“They’ve had games like this where they look like they’re on the ropes and they have an explosion,” Notre Dame Coach Mike Brey said after Saturday’s carnage was complete. “And today was a nuclear explosion.” (Andrew Shurtleff/Associated Press)

The second half began the way most things do when Virginia Coach Tony Bennett is involved in a college basketball game — deliberately and without much fanfare. But as the 14th-ranked Cavaliers’ slow march morphed into an avalanche Saturday afternoon, a familiar recipe emerged.

There was the go-ahead three-pointer by senior Joe Harris; the highlight-reel hustle play from sophomore Justin Anderson; and a thunderous dunk that sent John Paul Jones Arena into delirium. And before Notre Dame knew what happened, Virginia had scored the game’s next 25 points and transformed a tie game into another ACC rout.

It didn’t take long for the Cavaliers to rewrite the school history books in style, running away from Notre Dame, 70-49, for their 11th win in a row. Virginia (23-5, 14-1) is off to its best start ever in conference play, surpassing the 1980-81 team that finished 13-1 during a 14-game league slate.

“They’ve had games like this where they look like they’re on the ropes and they have an explosion,” Notre Dame Coach Mike Brey said after the carnage was complete. “And today was a nuclear explosion.”

Virginia, which remained ahead of No. 1 Syracuse for first place in the ACC, was devastatingly efficient on the offensive end, connecting on 16 of 21 field goal attempts after halftime and shooting a season-high 63.6 percent for the game.
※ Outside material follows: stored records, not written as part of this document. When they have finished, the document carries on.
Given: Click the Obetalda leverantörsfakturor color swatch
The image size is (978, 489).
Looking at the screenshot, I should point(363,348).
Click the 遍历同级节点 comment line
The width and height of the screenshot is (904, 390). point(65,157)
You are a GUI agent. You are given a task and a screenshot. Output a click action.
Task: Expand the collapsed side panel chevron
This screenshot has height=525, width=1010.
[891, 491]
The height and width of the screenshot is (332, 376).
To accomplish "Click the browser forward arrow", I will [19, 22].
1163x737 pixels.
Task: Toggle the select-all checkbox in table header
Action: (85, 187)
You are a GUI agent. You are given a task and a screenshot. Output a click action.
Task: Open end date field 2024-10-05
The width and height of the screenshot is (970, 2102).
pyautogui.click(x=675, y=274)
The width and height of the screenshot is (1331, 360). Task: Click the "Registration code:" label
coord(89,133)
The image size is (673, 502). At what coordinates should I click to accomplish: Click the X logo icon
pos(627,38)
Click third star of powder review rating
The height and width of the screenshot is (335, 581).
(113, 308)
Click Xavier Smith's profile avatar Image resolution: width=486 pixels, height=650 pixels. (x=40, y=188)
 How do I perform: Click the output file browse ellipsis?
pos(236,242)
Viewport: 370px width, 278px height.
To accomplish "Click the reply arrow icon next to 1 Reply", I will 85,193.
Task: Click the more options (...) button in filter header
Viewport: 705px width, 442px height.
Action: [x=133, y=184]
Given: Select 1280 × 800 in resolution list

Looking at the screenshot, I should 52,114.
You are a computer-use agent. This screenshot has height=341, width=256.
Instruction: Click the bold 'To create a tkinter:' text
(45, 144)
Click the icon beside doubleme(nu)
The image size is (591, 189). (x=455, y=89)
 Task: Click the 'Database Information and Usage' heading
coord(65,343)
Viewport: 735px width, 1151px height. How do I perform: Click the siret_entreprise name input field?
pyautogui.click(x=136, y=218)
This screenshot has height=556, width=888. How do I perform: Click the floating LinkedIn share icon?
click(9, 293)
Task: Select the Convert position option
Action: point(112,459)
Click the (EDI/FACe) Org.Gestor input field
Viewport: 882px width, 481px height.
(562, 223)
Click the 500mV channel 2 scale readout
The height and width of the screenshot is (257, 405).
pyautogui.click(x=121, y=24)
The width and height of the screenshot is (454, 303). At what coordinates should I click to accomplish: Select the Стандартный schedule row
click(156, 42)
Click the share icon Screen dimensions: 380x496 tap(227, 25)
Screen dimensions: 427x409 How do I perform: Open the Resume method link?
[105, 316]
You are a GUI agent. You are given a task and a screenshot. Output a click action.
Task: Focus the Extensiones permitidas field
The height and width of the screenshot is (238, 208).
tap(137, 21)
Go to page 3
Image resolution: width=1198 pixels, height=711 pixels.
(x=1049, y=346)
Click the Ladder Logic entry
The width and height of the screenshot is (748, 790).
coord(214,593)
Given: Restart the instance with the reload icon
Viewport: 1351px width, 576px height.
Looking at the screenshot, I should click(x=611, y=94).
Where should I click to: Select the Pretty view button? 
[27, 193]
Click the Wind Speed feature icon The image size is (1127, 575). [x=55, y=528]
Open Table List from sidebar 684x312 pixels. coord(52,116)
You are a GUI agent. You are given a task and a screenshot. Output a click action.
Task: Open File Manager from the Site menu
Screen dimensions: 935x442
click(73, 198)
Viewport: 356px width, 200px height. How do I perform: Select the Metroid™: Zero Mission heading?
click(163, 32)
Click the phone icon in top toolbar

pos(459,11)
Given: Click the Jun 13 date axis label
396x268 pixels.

Senior Akil Mitchell led the way with 15 points on 7-for-7 shooting and forward Anthony Gill chipped in 15 points off the bench as the Cavaliers’ front court feasted on the Fighting Irish (14-14, 5-10). Guard Malcolm Brogdon added 13 points, seven rebounds and six assists.

But the ruthless 25-0 run, Virginia’s largest surge of the season, won’t soon be forgotten by the sellout crowd of 14,114 that roared its approval.

“I don’t even remember it, honestly,” Mitchell said.

It began methodically with Mitchell and Gill inside once the Cavaliers fumbled away an early double-digit lead. Harris then awoke momentarily from a cold shooting day (3 for 10 from the field) to hit a three-pointer that gave the Cavaliers the lead for good, a feat he also accomplished in Virginia’s closer-than-expected win at Virginia Tech on Tuesday night.

But for the second home game in a row, a come-from-behind block by Anderson changed the entire complexion of the afternoon and prompted Bennett to gush, “He’s such an X-factor guy that way.”

Just when it seemed Notre Dame’s Zach Auguste had beaten Gill for an easy dunk, Anderson jumped from out of nowhere to swat the attempt at the rim. Gill collected the loose ball and fed Brogdon, who passed it back to Gill for a slam that made the score 50-43 with less than 10 minutes remaining.

Anderson was the catalyst during a similar sequence in Virginia’s 61-53 win over Maryland on Feb. 10, when the Cavaliers turned one of his acrobatic blocks into a Harris three-pointer to break open a back-and-forth game.

On Saturday, it wasn’t long before “you feel like everything is going right and you’re playing with supreme confidence,” Brogdon said.

Virginia eventually scored on 15 consecutive possessions and led by 25 en route to a program-record 16th straight home conference win, the longest active streak in the ACC.

As is usually the case, Bennett’s praise focused on the other end of the floor. Notre Dame, led by junior Pat Connaughton’s 11 points, missed 10 shots in a row and even struggled to hit free throws as the Cavaliers pounced. But with his program now atop the ACC standings, and rolling like few basketball teams on this campus have before, Bennett also had to keep the record books in perspective.

“I’m so thankful to be in this spot because it has been a while,” he said. “When that brass ring is coming around, you grab it. And that’s what we’re trying to do.”